If you hate the cost of Starbucks, here is some terrifying news. Rising temperatures associated with climate change could lead arabica coffee, one of the world’s most basic commodities, to extinction in 70 years, a new study has found.
Commercial coffee growers could still cultivate crops on plantations in the right conditions, but the loss of wild arabica’s genetic diversity would make it hard to beat threats like pests and disease.
According to the study, led by researchers at Britain’s Royal Botanic Gardens at Kew in collaboration with scientists in Ethiopia, 38 to 99.7% of the areas suitable for wild arabica growth could disappear by 2080 if rising temperature predictions pan out. The researchers used computer modeling to analyze the influence of rising temperatures on wild arabica.
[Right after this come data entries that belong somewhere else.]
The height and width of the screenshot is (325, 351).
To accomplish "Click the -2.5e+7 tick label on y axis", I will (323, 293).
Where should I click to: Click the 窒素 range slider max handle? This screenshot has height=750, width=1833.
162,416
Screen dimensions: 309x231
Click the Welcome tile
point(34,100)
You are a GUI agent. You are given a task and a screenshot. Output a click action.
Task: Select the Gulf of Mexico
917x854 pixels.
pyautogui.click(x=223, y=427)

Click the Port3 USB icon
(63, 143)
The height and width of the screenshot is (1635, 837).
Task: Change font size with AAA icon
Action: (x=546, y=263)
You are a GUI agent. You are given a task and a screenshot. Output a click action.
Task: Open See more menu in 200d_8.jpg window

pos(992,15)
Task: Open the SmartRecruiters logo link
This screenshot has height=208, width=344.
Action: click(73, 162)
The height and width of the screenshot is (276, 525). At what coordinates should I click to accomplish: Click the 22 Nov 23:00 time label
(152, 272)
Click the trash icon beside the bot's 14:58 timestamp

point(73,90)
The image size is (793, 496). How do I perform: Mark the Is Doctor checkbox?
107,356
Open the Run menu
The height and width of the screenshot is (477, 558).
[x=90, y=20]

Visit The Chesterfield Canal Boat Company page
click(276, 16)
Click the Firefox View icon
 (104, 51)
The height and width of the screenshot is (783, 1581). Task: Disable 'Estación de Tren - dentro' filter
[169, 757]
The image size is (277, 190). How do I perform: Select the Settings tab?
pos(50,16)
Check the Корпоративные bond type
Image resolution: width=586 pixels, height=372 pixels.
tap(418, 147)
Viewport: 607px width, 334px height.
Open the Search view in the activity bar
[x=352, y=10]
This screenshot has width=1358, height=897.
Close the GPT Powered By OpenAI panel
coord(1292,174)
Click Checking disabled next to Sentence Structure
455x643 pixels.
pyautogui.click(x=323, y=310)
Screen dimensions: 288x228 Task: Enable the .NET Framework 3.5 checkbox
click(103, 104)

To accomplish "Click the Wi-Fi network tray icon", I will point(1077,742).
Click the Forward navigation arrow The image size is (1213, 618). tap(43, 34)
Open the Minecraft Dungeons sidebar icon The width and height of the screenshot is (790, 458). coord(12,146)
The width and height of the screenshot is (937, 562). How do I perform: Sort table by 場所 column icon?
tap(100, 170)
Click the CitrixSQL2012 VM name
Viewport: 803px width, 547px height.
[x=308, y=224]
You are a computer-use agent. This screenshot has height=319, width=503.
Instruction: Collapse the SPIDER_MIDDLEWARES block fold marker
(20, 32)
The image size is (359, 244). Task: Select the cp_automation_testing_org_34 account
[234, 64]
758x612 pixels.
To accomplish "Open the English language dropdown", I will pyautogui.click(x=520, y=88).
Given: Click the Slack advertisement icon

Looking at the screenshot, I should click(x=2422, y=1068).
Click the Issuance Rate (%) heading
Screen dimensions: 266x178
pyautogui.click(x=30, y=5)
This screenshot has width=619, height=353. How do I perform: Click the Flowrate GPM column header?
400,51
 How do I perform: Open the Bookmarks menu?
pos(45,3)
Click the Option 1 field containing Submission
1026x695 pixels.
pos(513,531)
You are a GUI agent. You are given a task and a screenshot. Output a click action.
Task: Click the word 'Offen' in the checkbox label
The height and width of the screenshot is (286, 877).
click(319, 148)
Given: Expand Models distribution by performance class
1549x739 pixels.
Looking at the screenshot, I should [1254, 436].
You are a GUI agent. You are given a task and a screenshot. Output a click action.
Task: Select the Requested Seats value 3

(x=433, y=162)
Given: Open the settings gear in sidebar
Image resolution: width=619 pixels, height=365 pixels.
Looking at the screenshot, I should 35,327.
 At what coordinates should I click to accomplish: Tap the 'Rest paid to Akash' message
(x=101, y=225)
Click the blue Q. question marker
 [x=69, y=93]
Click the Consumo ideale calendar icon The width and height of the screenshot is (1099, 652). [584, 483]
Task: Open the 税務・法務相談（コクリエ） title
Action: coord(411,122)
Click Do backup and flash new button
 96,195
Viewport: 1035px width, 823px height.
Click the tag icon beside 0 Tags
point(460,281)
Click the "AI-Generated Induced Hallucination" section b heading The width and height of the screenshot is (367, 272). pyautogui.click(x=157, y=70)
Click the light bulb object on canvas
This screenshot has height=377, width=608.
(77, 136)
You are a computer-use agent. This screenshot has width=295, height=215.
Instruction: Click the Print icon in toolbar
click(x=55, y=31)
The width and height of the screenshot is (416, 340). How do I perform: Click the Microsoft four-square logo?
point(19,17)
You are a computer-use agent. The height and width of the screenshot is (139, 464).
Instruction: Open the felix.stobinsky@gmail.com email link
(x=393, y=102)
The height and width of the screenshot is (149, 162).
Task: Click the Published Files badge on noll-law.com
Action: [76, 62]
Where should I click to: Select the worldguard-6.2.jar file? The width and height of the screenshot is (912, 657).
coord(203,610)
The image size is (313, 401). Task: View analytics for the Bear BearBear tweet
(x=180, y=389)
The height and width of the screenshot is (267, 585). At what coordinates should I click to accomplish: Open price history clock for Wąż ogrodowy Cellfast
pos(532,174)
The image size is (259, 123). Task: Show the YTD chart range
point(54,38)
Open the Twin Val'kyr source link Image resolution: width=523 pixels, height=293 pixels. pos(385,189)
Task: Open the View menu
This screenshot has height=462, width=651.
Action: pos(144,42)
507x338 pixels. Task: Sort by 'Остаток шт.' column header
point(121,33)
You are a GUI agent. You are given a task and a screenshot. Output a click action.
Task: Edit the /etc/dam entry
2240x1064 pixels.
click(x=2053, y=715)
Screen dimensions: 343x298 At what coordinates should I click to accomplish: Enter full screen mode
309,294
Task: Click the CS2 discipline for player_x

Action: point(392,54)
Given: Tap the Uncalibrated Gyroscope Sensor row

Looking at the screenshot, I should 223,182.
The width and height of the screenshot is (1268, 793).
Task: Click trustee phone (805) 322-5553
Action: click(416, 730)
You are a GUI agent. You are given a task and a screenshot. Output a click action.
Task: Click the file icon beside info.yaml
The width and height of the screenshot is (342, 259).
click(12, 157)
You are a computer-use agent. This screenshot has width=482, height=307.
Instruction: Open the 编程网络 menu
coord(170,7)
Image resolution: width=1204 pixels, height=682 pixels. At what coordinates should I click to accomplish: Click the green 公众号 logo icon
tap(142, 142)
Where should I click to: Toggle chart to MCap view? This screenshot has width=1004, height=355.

The result was a “profoundly negative influence” on the wild arabica population.
“The extinction of arabica coffee is a startling and worrying prospect,” said lead author Aaron Davis, head of coffee research at the Royal Botanic Gardens. He added that these predictions were “conservative,” since large-scale deforestation, which is happening in coffee regions such as Ethiopia and South Sudan, was not taken into consideration. Pests, diseases, flowering times, and bird reduction were also not included, which could also contribute to a larger risk of extinction.
About 4.86 million tons of cultivated arabica coffee are produced every year, accounting for more than 60% of global coffee production and valued at $16 billion in wholesale trade. This trade is crucial to the economies of Ethiopia, Brazil, Sudan, and other countries, so the extinction of the crop could have devastating effects on the global economy.